Comment 2 Mike Gilbert gentoo-dev 2023-03-10 18:26:19 UTC
README-FIPS.md mentions running "openssl fipsinstall" to (re)generate fipsmodule.cnf after installation.

Instead of disabling stripping, we could possibly regenerate /etc/ssl/fipsmodule.cnf in pkg_preinst.
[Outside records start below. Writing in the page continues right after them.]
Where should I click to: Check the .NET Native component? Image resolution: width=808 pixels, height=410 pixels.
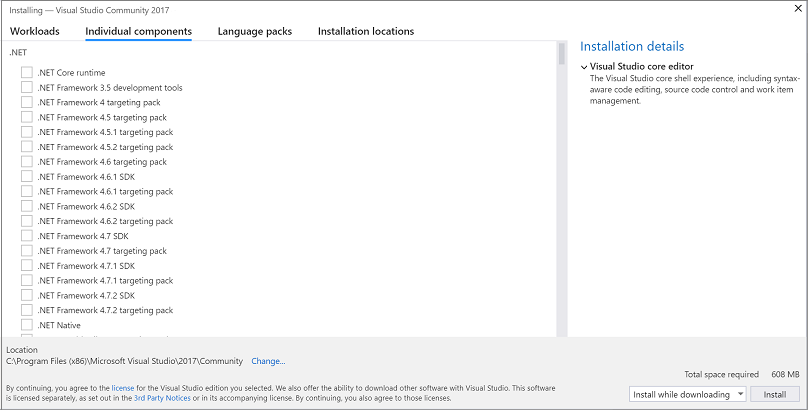[x=27, y=325]
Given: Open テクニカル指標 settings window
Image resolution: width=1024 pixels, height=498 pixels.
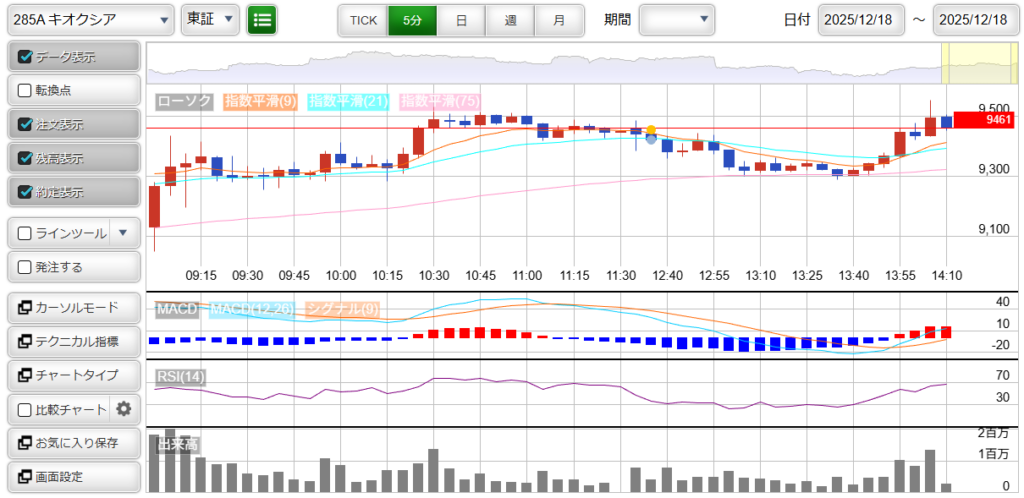Looking at the screenshot, I should point(73,341).
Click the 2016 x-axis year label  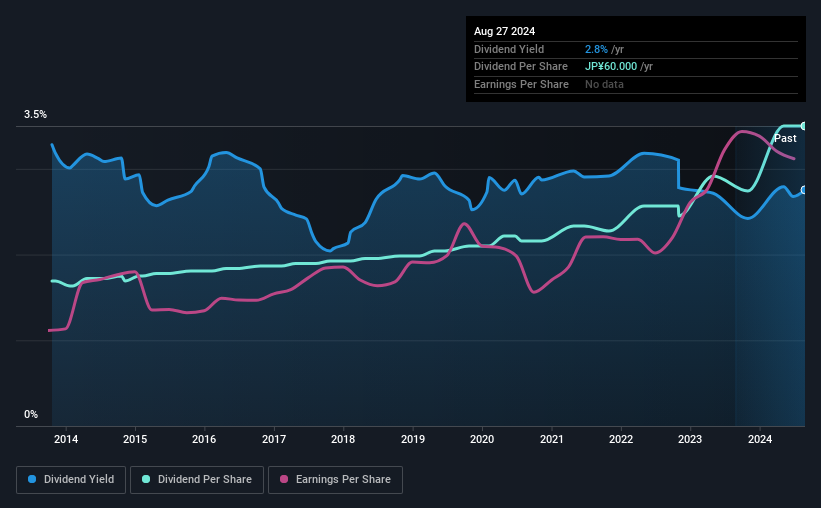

Also, we should probably disable the FIPS module for non-native ABIs, or generate separate fipsmodule.cnf files for each ABI.
Comment 3 Larry the Git Cow gentoo-dev 2023-03-11 16:51:04 UTC
The bug has been closed via the following commit(s):

https://gitweb.gentoo.org/repo/gentoo.git/commit/?id=76f8af3f0ac6bd939ca6c837d0bba99098ac6ce0

commit 76f8af3f0ac6bd939ca6c837d0bba99098ac6ce0
Author:     Mike Gilbert <floppym@gentoo.org>
AuthorDate: 2023-03-11 05:50:36 +0000
Commit:     Mike Gilbert <floppym@gentoo.org>
CommitDate: 2023-03-11 16:51:01 +0000

    dev-libs/openssl: generate fipsmodule.cnf in pkg_preinst
    
    This file contains an hash of the fips.so module, which may change after
    src_install due to automatic stripping by the package manager.
    
    README-FIPS.md says this file should be generated on each machine
    separately anyway.
    
    This will fail when cross-compiling since we call openssl from ${D}, but
    I don't see a better way to handle it.
    
    Only the primary ABI is handled currently: by the time we get to
    pkg_preinst, the tools from the secondary ABIs have been clobbered.
    
    Closes: https://bugs.gentoo.org/900625
    Signed-off-by: Mike Gilbert <floppym@gentoo.org>

 .../{openssl-3.0.8.ebuild => openssl-3.0.8-r1.ebuild}       | 13 +++++++++++++
 1 file changed, 13 insertions(+)
Comment 4 Brandon Holbrook 2023-03-14 19:34:40 UTC
Confirmed, the fips module in this new build loads just fine. Thanks!